Little Baby’s Ice Cream, located at 2311 Frankford Ave., started out as a mobile tricycle stand by three ice cream enthusiasts-Ziga, Pete Angevine and Martin Brown.
After increasing interest and lack of space to create the ice cream, a shop was purchased adjacent to the pizza museum, Pizza Brain, and the beginning of the franchise was born.
Little Baby’s Ice Cream offers many dairy-free and vegan alternatives, including unique flavors like Smoked Cinnamon, Pizza and Coffee Toffee.
“We make things that were interesting to us and they were interesting to other people,” Ziga said. “We’re not just trying to please ourselves, but that’s where it comes from.”
“It’s like that feeling when you were little and you mixed a bunch of different cereals together to try new things,” he added.
The shop’s doors opened in August to mostly positive reactions. Ziga said that the ice cream is made of local produce and dairy, and residents often came in expecting cheaper prices.

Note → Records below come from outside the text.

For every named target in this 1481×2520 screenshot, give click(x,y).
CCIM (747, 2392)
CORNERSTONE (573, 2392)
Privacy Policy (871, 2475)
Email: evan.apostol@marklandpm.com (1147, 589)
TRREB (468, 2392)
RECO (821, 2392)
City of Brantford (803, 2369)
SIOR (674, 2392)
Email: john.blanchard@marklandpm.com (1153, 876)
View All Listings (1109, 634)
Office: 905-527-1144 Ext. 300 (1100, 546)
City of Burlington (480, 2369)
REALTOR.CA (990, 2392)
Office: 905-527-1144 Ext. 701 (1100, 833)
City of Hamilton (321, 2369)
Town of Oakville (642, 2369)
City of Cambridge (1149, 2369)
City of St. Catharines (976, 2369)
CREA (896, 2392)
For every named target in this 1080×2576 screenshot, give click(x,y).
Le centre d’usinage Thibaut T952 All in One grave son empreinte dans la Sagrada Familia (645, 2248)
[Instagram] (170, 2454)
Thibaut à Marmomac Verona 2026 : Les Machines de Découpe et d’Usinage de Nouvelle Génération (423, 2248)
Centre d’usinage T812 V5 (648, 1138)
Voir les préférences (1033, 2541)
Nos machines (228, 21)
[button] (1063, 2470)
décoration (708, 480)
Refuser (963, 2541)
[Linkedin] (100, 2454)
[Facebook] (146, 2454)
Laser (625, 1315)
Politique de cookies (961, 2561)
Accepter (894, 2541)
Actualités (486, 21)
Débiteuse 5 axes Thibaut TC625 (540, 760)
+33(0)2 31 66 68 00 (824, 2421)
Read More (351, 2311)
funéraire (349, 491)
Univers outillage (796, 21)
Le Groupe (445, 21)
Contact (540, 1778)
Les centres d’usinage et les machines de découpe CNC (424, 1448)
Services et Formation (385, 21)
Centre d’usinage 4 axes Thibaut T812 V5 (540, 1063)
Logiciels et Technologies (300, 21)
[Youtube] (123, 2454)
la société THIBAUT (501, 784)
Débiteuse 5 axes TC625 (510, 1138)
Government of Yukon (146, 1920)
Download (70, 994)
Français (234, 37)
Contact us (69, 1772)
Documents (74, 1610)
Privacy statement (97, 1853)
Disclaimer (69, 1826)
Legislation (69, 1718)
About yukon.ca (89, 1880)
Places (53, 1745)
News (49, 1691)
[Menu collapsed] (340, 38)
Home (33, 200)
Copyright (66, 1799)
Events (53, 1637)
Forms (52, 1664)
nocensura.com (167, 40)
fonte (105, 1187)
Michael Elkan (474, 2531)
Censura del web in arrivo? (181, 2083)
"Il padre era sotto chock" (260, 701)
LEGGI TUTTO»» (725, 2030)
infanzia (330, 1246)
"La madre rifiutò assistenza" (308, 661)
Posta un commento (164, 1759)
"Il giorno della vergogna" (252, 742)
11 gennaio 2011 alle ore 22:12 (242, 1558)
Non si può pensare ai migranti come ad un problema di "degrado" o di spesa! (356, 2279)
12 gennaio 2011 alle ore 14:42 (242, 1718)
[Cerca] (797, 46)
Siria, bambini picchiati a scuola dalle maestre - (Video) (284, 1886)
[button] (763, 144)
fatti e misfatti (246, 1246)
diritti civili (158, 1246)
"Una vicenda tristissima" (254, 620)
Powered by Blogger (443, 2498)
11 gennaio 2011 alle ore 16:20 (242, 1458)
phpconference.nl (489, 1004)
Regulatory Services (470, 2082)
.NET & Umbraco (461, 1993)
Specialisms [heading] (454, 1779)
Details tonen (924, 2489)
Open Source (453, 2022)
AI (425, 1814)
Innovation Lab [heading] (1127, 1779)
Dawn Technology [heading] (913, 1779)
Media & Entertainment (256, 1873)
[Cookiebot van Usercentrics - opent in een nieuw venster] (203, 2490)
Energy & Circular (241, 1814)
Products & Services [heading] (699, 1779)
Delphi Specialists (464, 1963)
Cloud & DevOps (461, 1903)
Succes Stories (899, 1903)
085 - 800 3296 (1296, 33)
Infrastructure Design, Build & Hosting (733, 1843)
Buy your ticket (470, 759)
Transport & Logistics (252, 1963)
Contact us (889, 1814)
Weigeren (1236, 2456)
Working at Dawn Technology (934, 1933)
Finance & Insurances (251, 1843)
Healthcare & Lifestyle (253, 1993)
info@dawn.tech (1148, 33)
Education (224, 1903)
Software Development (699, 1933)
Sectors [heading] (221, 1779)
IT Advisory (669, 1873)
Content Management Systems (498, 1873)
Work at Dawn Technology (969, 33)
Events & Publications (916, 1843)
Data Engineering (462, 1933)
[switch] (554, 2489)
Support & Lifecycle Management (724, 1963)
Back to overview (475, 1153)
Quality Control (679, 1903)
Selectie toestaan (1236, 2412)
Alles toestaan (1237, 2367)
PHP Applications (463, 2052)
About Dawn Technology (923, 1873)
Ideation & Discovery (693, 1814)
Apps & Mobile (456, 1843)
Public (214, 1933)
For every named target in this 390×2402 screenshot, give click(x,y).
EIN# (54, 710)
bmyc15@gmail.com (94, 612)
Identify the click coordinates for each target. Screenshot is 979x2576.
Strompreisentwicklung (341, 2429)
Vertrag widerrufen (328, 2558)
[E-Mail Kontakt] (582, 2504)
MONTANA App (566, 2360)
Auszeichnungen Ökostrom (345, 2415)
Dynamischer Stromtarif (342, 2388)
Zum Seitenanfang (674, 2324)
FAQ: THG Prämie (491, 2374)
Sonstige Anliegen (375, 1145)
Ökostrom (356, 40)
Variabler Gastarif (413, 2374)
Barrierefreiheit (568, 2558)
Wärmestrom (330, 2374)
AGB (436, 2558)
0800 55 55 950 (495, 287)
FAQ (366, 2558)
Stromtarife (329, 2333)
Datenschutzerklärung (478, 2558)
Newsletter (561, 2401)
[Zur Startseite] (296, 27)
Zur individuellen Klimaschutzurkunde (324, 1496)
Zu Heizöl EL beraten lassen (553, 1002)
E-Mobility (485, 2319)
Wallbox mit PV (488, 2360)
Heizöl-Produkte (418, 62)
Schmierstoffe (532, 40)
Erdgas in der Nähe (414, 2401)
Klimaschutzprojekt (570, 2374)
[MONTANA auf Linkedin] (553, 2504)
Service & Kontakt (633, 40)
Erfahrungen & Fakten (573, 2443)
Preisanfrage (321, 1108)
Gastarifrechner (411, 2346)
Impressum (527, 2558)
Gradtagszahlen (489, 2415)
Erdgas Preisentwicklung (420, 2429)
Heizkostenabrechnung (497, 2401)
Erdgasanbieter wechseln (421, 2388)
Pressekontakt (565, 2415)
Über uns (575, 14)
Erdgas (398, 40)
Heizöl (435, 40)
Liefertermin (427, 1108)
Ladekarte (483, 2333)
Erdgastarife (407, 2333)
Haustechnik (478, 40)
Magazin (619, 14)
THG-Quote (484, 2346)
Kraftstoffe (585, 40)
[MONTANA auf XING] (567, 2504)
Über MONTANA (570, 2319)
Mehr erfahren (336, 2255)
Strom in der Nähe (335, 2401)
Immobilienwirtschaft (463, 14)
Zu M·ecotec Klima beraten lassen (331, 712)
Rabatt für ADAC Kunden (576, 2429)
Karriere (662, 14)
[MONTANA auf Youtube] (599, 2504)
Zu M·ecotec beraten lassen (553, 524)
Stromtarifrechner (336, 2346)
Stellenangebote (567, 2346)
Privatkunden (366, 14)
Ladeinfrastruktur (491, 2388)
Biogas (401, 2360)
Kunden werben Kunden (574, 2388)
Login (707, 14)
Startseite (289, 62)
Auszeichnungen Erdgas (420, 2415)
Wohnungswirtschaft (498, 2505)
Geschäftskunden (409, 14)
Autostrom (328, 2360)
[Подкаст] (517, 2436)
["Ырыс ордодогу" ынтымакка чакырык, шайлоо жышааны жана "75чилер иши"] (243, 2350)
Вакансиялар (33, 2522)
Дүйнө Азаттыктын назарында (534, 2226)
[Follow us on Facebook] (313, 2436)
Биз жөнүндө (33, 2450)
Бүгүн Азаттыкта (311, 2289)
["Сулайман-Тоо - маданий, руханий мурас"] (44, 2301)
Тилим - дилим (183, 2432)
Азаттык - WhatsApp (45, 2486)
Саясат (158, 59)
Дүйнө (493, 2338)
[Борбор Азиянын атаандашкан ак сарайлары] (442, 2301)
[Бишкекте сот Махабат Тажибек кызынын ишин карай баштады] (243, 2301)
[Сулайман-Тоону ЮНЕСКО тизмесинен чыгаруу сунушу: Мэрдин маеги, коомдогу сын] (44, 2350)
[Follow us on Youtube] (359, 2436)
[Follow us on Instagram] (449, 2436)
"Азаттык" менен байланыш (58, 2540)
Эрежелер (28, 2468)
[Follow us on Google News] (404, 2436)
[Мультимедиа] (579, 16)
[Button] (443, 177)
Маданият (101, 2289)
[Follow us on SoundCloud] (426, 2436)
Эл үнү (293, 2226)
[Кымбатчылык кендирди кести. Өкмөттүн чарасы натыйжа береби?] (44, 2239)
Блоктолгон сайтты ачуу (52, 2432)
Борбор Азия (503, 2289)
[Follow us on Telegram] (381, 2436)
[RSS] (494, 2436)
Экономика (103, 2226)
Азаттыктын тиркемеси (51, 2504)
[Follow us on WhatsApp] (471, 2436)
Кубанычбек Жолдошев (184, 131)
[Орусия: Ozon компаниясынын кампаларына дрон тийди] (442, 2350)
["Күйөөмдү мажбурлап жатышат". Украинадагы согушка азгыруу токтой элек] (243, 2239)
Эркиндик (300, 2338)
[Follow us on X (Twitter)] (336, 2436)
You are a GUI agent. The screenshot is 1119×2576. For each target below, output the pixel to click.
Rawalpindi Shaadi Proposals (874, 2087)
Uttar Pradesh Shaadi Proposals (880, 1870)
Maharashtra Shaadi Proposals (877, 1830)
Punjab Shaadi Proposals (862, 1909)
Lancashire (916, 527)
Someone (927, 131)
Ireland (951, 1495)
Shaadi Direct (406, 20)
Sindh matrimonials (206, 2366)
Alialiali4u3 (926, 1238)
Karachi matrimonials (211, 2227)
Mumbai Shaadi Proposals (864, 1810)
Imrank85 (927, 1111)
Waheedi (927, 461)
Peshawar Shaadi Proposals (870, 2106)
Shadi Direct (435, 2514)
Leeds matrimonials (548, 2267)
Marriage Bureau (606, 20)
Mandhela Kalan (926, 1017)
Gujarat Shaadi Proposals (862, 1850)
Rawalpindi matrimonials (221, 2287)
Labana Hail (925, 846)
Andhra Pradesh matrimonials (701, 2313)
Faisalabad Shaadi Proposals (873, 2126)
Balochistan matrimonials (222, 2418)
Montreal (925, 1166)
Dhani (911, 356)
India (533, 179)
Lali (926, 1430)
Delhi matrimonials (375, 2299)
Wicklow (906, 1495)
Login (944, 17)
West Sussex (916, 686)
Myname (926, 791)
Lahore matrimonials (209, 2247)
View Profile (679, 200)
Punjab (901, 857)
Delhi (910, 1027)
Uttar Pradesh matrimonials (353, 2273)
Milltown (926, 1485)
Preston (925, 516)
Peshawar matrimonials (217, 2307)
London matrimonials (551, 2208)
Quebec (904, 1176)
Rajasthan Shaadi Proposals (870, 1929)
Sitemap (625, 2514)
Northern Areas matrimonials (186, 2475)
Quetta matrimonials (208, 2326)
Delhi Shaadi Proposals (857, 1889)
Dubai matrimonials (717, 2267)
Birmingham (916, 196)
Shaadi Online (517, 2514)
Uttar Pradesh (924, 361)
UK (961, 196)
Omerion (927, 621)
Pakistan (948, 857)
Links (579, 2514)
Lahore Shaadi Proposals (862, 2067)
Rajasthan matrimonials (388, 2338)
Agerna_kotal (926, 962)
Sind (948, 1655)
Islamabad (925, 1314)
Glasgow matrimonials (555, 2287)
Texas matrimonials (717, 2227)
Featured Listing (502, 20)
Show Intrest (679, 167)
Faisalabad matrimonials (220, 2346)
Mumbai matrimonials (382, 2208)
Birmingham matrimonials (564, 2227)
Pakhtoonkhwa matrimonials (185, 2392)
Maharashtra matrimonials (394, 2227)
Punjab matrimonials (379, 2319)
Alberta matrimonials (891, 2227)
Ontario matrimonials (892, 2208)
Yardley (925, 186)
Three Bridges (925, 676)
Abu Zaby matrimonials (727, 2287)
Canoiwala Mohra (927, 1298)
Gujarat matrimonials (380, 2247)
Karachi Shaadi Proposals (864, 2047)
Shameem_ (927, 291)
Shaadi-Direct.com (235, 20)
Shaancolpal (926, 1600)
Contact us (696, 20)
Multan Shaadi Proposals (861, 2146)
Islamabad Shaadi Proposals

“If you’re looking for a neighborhood alternative with reasonably priced ice cream we are not it,” he said. “We had to explain what we do and that the prices are because of what we make the ice cream with. We can’t please everybody, but we do what we like to do, which is the absolute best.”
Although Ziga said that Kensington is not the first place many would put an ice cream shop, he said it offered a cheaper retail space and a unique community atmosphere. Two of the cofounders also lived in a close proximity to the location.
“A new younger class of professionals and families are moving in, so there’s a renewed interest in a younger demographic,” he said. “We didn’t start that but I guess we are playing into it.”
Ziga said the store often brings customers in from other parts of the city, when they would not have come otherwise.
Returning customer Lou Caltabiano said he came from South Philadelphia to experience the variety of Little Baby’s Ice Cream, as opposed to going to another location.
“I don’t know of a lot of locations that have this much variety of vegan options,” Caltabiano said. “In other locations there are one to two options and that’s it. [Little Baby’s] has a whole menu of options.”
Ziga has many plans for the future. He joked that he would like to send ice cream to the moon and scoop ice cream for the president, but he said he also hopes to expand and sell the ice cream at more retail locations.
“We like to keep it interesting,” he said.